Per 1 januari 2023 is de fiscale behandeling van aandelenopties veranderd als gevolg van de implementatie van de Wet aanpassing fiscale regeling aandelenopties (“Wet”).

In dit artikel wordt kort ingegaan op de belangrijkste wijzigingen en de gevolgen hiervan voor de praktijk. Met het oog op de impact hiervan op bestaande en nieuwe aandelenoptieregelingen, wordt afgesloten met een aantal aandachtspunten.

Belastbaar moment verschuift naar verhandelbaarheid

Aandelenopties worden veel gebruikt als beloningsinstrument en bieden ondernemingen de mogelijkheid om talent en werknemers met belangrijke functies aan te trekken en te behouden. Tot en met 2022 gold dat voor Nederlandse werknemers de aandelenopties werden belast met loonbelasting bij uitoefening of vervreemding van de aandelenopties. Dit leidde in de praktijk regelmatig tot knelpunten, aangezien niet altijd voldoende liquiditeiten beschikbaar waren om de belastingheffing te kunnen voldoen. Om deze knelpunten te verminderen, is besloten om de fiscale behandeling aan te passen.

Op basis van de nieuwe fiscale regels die per 1 januari 2023 van kracht zijn, wordt het belastbaar moment van aandelenopties verschoven naar het moment dat de onderliggende aandelen die verkregen zijn met de uitoefening van de aandelenopties ‘verhandelbaar’ worden.
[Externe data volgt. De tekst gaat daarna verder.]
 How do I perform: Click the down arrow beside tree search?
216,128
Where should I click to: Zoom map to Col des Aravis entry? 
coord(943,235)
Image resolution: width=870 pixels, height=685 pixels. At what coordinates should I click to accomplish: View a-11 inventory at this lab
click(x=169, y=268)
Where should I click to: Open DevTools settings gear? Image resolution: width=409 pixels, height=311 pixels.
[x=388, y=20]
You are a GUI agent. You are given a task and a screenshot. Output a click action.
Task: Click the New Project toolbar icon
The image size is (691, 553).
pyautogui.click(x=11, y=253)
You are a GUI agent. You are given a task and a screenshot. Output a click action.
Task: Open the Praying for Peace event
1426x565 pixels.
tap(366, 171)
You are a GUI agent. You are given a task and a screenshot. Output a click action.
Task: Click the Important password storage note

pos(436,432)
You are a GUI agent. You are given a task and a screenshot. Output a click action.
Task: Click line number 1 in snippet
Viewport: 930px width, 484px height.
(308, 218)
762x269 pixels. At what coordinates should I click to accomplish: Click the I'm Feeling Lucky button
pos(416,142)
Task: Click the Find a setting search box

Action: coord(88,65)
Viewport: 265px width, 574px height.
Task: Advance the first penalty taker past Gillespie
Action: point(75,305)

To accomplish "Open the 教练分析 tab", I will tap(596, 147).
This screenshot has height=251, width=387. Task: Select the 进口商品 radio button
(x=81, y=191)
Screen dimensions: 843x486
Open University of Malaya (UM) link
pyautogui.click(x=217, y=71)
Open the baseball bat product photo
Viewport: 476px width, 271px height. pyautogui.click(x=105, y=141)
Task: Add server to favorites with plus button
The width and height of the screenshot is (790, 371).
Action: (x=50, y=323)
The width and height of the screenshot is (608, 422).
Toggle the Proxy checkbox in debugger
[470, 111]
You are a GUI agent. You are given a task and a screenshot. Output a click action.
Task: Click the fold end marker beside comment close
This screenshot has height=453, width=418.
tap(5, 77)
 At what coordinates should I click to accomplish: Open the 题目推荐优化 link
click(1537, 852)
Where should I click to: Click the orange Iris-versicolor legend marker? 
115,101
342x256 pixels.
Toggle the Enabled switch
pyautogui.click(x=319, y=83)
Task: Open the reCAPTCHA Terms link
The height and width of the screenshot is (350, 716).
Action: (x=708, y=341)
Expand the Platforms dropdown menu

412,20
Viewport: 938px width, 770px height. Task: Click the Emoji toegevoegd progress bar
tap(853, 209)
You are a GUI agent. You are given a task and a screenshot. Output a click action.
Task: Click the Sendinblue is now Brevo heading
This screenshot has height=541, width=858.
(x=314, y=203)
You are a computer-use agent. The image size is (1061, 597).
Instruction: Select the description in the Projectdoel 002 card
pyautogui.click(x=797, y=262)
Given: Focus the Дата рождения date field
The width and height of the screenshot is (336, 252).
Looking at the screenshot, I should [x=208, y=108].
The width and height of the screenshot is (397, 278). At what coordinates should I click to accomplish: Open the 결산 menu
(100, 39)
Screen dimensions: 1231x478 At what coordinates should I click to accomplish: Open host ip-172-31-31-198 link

Op het belastbare moment wordt het voordeel van de aandelenoptie voor de werknemer belast met loonbelasting, waarbij het voordeel gelijk is aan de waarde in het economisch verkeer van het onderliggende aandeel op het belastbaar moment verminderd met de verkrijgingsprijs en de uitoefenprijs van de aandelenopties.

De term ‘verhandelbaar’ is een nieuw begrip in de Nederlandse fiscale wetgeving. Een aandeel wordt geacht verhandelbaar te zijn als de houder van het aandeel de mogelijkheid heeft om het aandeel aan iemand anders te vervreemden, waaronder andere werknemers van de onderneming. Voor beursgenoteerde ondernemingen geldt, in principe, dat de aandelen meteen verhandelbaar zijn na de uitoefening van de aandelenopties, tenzij bepaalde wettelijke of contractuele vervreemdingsbeperkingen (bijvoorbeeld een lock-up) van toepassing zijn. Voor contractuele beperkingen op de aandelen van beursgenoteerde ondernemingen geldt echter wel een maximum van vijf jaar. Na deze periode worden de aandelen geacht verhandelbaar te zijn en zal belastingheffing plaatsvinden.

Werknemers blijven de mogelijkheid houden om te opteren voor de oude fiscale regeling, zodat de aandelenopties belast worden op het moment van uitoefening of vervreemding. Deze keuze dient uiterlijk voor de uitoefening van de aandelenopties schriftelijk kenbaar te worden gemaakt aan de inhoudingsplichtige voor de loonbelasting (in de regel de werkgever).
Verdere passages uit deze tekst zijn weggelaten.